15336 Abdulhaleem Muhammad

Tagged in Airway

Rare surgical airway interventions

 Cricotrachetomy as emergent surgical airway

Situation: 34 years old male presents to the emergency department by severe laceration to the anterior neck due to blunt trauma (zone 2) by furious horse.

Background: no immediately available medical or surgical history.

Assessment:  

Primary survey

  • Airway: compromised, partially obstructed, oesophageal intubation en route.
  • Breathing: Bilaterally decreased air entry, SAT 36 %
  • Circulation: Unrecorded blood pressure, HR 45
  • Neurologically: No eye opening, no sounds, flex bilateral.

Resuscitation

  1. Failed one best trial in orotrachael intubation and crico not attempted due to cricoid fracture
  2. Incision through cricotracheal ligament and 6.5 endotracheal tube passed through it and after arrival of ENT team low trachestomy was performed.
  3. Just after ventilation for few breaths the SAT raised to 99 and the heart rate increased to 110

Reassessment after 30 min

Primary survey

  • Airway maintained on definitive airway (low trachestomy)
  • Breathing bilateral equal air entry, SAT 99 on O2
  • Circulation 110/70 and HR 110 after airway management and one bolus of 500 ml of IV normal saline.
  • Deficit spontaneous eye opening, follow orders and trachestomised

The patient underwent reconstruction for the larynx trauma and trachestomy closed and discharged home safely.

 

 

 

 

Successful Infant emergent cricothyrotomy

11 months infant presented to ED in Alexandria main university hospital by impending airway obstruction due to severe angioedema as a result of accidental ingestion of p-Phenylenediamine.

Initial primary survey

  • Airway: severe stridor, severe angioedema.
  • Breathing: bilaterally equally decreased air entry, diffuse wheezes, subcostal, intercostal and suprasternal retractions, SAT unobtainable , RR 55
  • Circulation: HR 110, blood pressure 50/30 and CRT>5 sec
  • Deficit: spontaneous eye opening, no sounds, spontaneous movements

Resuscitation:

One best trial for awake oral intubation was attempted by the most experienced attending in managing critical airway situations and failure was the outcome.
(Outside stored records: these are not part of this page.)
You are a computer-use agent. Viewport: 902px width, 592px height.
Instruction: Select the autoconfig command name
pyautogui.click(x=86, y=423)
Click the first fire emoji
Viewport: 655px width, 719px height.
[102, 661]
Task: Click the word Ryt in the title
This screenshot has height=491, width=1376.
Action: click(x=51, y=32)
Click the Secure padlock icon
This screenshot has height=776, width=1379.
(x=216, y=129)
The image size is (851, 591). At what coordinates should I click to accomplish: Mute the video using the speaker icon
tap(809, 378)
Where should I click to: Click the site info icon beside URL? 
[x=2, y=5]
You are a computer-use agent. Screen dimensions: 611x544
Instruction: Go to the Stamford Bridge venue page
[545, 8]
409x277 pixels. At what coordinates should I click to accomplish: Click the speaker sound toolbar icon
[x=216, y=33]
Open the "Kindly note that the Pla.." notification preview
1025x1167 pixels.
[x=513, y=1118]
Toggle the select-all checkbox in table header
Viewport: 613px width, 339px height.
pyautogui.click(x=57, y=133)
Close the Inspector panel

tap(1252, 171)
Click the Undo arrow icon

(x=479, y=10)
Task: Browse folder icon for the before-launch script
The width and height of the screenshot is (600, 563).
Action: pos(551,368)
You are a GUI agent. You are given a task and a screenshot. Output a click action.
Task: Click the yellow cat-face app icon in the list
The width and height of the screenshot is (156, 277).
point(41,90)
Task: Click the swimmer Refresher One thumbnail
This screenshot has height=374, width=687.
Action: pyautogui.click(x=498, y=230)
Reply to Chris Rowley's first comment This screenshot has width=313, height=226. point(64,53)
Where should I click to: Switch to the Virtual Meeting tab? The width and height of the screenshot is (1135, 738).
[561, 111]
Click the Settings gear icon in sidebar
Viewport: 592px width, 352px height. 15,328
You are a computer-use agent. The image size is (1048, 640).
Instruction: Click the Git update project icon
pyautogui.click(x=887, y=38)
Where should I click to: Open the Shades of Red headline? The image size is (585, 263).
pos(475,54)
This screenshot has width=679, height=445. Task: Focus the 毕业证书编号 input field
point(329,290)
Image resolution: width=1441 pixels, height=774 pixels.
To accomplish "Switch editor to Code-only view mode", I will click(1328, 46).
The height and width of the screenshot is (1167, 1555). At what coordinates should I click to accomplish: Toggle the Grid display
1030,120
Noninvasive ventilation using AMBU and mask was unsuccessful and the patient developed cardiac arrest.

CPR according AHA guidelines was performed and the problem to be solved was the complete airway obstruction as described by the airway person and the failure to ventilate using AMBU made the problem more complicated and even cardiac arrest made the bad worse.

In the situation of unavailable equipment for jet ventilation and almost complete airway obstruction we were forced to act and in this circumstances the surgical airway was the only option.

We proceed directly to surgical airway and it was done successfully and after another one cycle of CPR the patient developed ROSC.

3 MINs later the patient developed RT tension pneumothorax and lateral thoracostomy was performed and then chest tube was inserted.

The ENT team arrived and formal trachestomy was performed.

Reassessment: (after 45 min)

  • Airway: trachestomy as definitive airway was in place.
  • Breathing: bilateral equal air entry and RT chest tube in place and sat on FIO2 40% = 99%.
  • Circulation: BP 90/50 and HR 130
  • Deficit: patient open eye spontaneously, moved spontaneously and on trachestomy tube.

The patient then was admitted to ITU maintaining good hemodynamics and the patient passed away after 5 days due to multi-organ failure.